Today, the HUD released its Fiscal Year (FY) 2013 Annual Report to Congress on the Financial Status of the Mutual Mortgage Insurance (MMI) Fund, which reports the results of an independent actuarial evaluation of the Fund. According to the independent actuary, the Fund has gained $15 billion in value and now stands at an economic net worth of negative $1.3 billion with a capital reserve ratio of negative 0.11 percent. This is a 92 percent improvement in the capital reserve ratio compared to last year. The independent actuary anticipates that under its model, and absent any policy changes, the Fund will reach the mandated two percent reserve ratio by 2015 – two years sooner than previously estimated.
At FHA, we have taken a number of steps to restore capital and improve the Fund’s health including raising premiums multiple times and tightening credit policies. We have also established a minimum credit score, raised net worth requirements for lenders, strengthened lender quality assurance and enforcement, and expanded our use of efficient strategies to improve recovery rates associated with defaulted assets.

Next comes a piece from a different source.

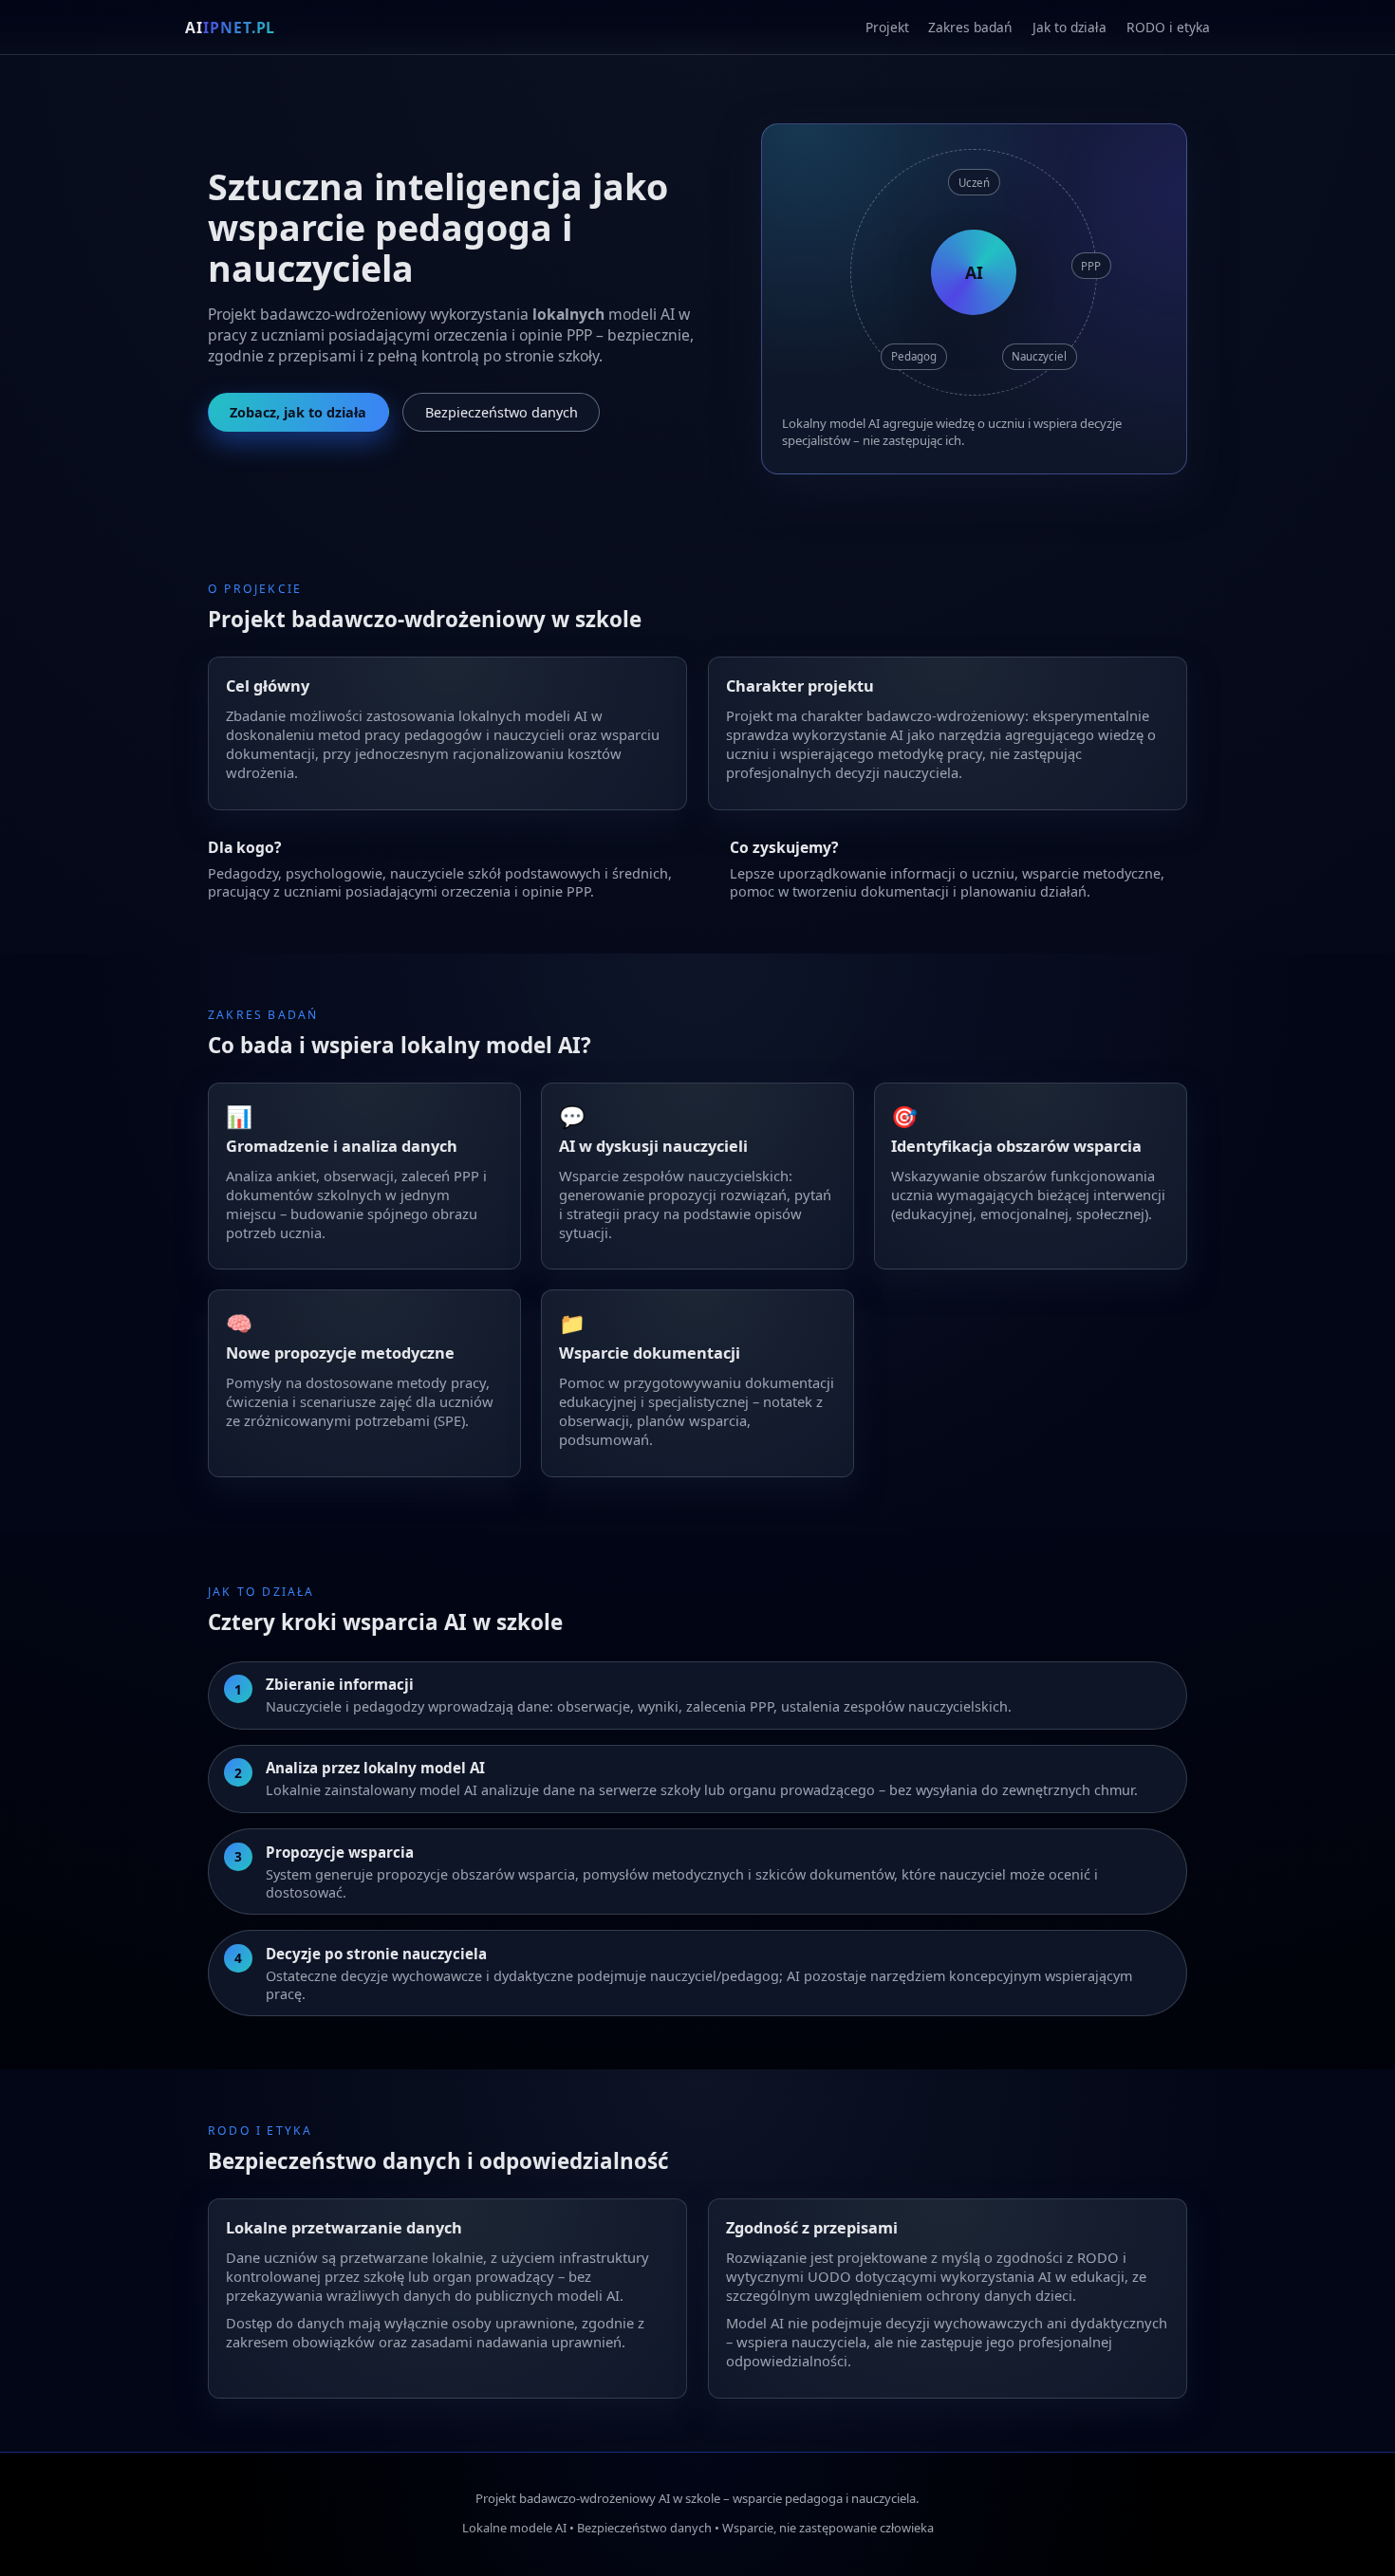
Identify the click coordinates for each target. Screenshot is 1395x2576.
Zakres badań (970, 27)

Our actions, coupled with a recovering economy, have directly led to the Fund’s improvement. The Annual Report explains that the Fund’s improved financial status is driven by the high value of the FY 2013 book of business and the impact of new or refined policies—especially the expanded use of alternative disposition strategies.
The initiatives that led to the Fund’s improvement are part of a wider effort to transform the way we do business. We are committed to operating more efficiently and to making it easier for our partners to do business with us. First, we have begun the process of consolidating FHA’s single family administrative guidance, combining more than 900 Mortgagee Letters into a single authoritative guide on originating and servicing FHA-insured loans. The updated handbook is aligned with our lender quality assurance efforts. Our goal is to establish clear, consistent policies and expectations that make it easier for lenders to follow our guidance.

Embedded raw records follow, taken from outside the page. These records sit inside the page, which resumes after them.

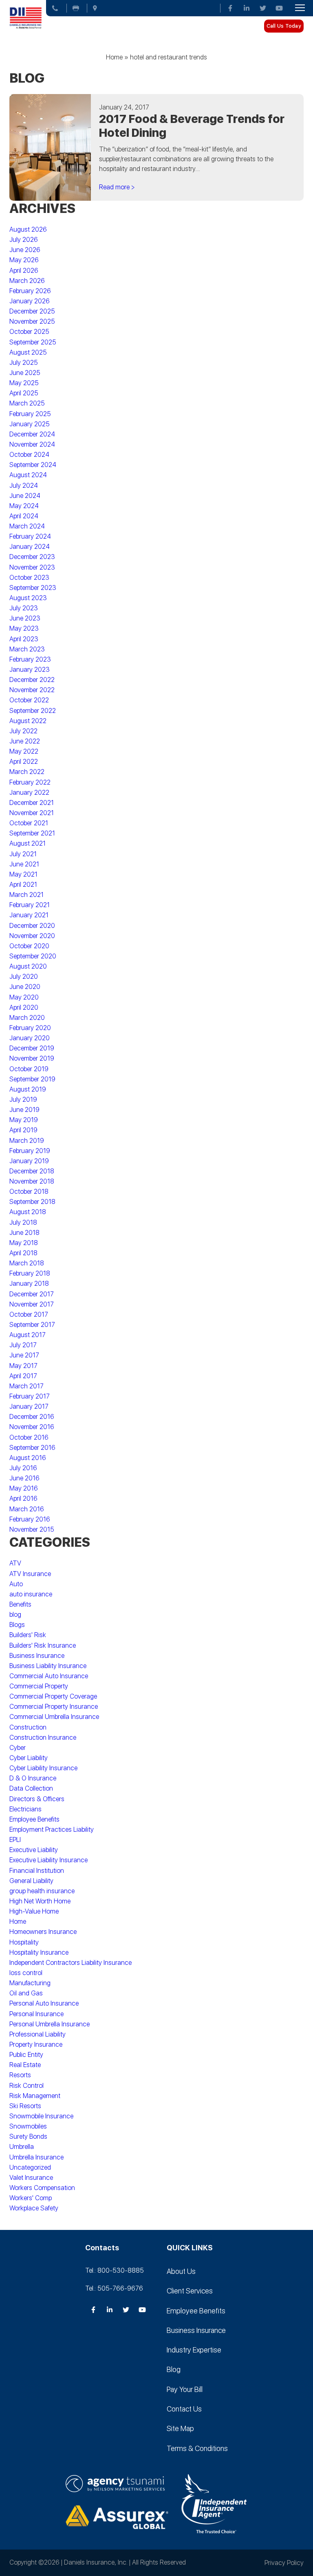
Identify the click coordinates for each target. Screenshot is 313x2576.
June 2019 (24, 1110)
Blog (174, 2369)
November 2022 (32, 690)
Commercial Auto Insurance (48, 1676)
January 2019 (29, 1161)
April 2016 (23, 1498)
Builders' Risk (27, 1635)
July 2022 (23, 731)
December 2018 (31, 1171)
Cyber (17, 1748)
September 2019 (32, 1079)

Although we have done a substantial amount of work to reduce losses on legacy loans and to ensure the origination of strong, sustainable new loans, there is more we would like to do. We need Congress to help by passing legislation that gives FHA the tools to more effectively monitor its portfolio, protect against emerging risks, and take enforcement actions against all classes of lenders.
What is clear from the independent actuary’s assessment is that the steps this Administration has taken have improved the health of the Fund significantly. We are starting to turn the page on the financial crisis that brought many institutions to their knees. As the value of the Fund continues to stabilize, FHA will focus on protecting the progress made toward restoring the Fund’s health while simultaneously playing its critically important role of ensuring access to credit for qualified borrowers in underserved markets. HUD’s Annual Report to Congress on the Financial Status of the MMI Fund and the accompanying actuarial reviews are available on HUD.gov.